Zweng Award Recipients

  • May 26, 2017

Rani Satyam and Molade Osibodu, PRIME mathematics education doctoral students, have been awarded the Dr. Marilyn Zweng Endowed Graduate Student Award in Mathematics Education.

Dr. Marilyn Zweng, a retired mathematics educator who completed her undergraduate work at Michigan State University, has generously contributed funds establishing an endowment to provide fellowships to PRIME students.

Fellowship recipients were selected based on how they have been active ambassadors of mathematics education and what the student plans to do, in the upcoming year, to extend, deepen, or change their ambassador work.

Ambassadors of mathematics education exhibit active involvement in improving mathematics teaching and learning, pre-K-16+; publications and/or presentations that reach out to a broad community such as K-12 teachers, policymakers, etc.; and/or service to mathematics education at MSU (e.g., mentoring) or nationally (e.g. organizing conferences).

Rani Satyam Photo The two students selected this year are at two different phases of research in the program: one at the end of her program and one near the beginning. Rani Satyam will be completing her dissertation this coming year. Molade Osibodu is finishing her research practicum this summer and will be taking comprehensive examinations this fall.

Rani notes, “My research is focused on mathematical beauty, the phenomenon of people talking about math as beautiful.” Her dissertation “investigates the nature of positive, satisfying moments undergrads report with math.” Outside of research and teaching, Rani has volunteered to help with mathematics activities at the public library and at math nights at the local public elementary schools. She has volunteered at the Girls’ Math & Science Day at MSU, and is designing a summer camp about mathematical beauty for young kids.

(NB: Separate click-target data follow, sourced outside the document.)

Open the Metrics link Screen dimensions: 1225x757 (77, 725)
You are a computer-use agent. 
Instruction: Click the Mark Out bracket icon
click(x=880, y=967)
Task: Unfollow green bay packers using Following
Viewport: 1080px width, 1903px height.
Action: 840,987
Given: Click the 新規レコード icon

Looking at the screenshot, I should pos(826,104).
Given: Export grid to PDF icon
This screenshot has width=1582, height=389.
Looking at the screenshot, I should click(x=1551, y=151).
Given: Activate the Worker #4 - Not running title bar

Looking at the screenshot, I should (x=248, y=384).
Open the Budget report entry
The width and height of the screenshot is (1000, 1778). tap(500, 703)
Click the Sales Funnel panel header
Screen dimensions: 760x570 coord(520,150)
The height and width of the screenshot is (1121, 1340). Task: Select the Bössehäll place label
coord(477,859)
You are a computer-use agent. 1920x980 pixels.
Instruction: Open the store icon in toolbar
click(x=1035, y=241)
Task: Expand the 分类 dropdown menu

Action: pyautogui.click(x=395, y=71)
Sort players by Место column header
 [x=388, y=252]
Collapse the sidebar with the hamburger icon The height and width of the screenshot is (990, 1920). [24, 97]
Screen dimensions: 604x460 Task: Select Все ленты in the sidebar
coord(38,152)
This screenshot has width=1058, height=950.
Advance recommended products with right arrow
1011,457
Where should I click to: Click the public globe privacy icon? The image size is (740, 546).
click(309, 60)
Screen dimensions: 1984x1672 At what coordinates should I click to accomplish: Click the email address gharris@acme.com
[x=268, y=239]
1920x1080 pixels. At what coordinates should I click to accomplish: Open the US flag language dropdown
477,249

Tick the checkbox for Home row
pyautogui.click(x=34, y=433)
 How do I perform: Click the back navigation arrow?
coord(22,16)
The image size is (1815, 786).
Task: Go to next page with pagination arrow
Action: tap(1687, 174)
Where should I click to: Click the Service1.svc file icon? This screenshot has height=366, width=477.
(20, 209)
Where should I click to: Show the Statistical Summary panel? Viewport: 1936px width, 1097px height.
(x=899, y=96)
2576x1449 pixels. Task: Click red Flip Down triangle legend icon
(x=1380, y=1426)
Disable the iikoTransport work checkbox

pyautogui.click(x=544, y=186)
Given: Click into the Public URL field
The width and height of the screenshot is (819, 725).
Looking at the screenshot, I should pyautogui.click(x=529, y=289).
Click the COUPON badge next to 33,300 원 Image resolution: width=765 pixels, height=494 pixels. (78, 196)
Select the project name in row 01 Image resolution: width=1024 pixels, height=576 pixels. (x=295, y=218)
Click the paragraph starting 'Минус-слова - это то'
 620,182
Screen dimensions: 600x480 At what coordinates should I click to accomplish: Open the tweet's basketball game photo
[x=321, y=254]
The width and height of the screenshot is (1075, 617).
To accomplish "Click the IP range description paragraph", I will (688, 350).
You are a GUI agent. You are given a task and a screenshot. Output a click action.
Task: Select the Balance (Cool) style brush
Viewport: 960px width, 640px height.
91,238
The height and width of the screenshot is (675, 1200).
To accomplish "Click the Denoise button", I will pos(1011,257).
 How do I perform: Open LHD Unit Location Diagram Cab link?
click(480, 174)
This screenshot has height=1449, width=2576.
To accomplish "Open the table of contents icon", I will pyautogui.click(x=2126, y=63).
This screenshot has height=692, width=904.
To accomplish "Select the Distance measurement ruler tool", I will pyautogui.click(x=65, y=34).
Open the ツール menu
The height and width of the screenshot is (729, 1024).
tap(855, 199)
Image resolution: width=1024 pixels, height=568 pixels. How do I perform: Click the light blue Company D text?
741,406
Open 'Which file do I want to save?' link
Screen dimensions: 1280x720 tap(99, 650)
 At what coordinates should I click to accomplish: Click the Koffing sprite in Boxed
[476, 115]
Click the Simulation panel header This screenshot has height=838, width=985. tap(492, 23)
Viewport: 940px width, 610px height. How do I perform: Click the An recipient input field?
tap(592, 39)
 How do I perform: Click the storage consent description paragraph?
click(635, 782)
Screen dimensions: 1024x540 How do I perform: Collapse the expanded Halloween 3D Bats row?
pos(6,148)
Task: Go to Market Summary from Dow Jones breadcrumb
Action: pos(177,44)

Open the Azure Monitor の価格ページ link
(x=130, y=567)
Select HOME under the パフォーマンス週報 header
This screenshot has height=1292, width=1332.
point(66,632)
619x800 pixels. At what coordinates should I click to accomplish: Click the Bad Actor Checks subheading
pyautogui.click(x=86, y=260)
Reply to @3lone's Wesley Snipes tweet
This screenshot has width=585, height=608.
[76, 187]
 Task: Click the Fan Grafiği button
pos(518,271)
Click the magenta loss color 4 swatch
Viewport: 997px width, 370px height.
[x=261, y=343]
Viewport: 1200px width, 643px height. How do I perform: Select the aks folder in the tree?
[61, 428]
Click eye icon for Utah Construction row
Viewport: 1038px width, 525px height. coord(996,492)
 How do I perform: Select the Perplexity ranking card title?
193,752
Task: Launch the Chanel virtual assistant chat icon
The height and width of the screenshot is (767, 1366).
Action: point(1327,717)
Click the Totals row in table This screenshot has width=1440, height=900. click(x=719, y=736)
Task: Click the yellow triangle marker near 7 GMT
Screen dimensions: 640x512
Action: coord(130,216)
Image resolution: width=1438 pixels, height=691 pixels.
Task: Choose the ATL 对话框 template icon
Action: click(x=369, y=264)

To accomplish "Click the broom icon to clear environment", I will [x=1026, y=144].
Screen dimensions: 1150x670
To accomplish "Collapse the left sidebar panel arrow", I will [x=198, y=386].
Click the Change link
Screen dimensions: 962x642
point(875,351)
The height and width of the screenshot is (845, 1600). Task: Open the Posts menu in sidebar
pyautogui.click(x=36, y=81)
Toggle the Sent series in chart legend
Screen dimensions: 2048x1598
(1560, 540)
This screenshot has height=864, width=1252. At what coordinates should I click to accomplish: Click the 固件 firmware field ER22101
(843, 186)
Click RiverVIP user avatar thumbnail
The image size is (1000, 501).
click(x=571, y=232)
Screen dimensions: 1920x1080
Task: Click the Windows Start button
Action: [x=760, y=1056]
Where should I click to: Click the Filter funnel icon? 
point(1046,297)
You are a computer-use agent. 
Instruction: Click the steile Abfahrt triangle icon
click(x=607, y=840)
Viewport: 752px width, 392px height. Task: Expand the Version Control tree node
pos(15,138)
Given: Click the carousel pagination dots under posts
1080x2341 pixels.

Molade Osibodu PhotoMolade’s research “centers around critical mathematics (CM) and teaching and learning mathematics for social justice (TLMSJ).” She commented, “It is evident that this work is either not being done in African countries or that it has not been documented.” She plans to extend her work by visiting Nigeria, Kenya, and South Africa in the summer of 2018 to investigate how CM is being infused in mathematics classrooms, and plans to adopt a classroom to begin piloting these ideas. Molade has been active at MSU as a representative to the Council of Graduate Students, PME-NA volunteer, AMTE conference graduate student representative, and a member of the Colloquium Committee.

Congratulations to both of them on receiving this prestigious award!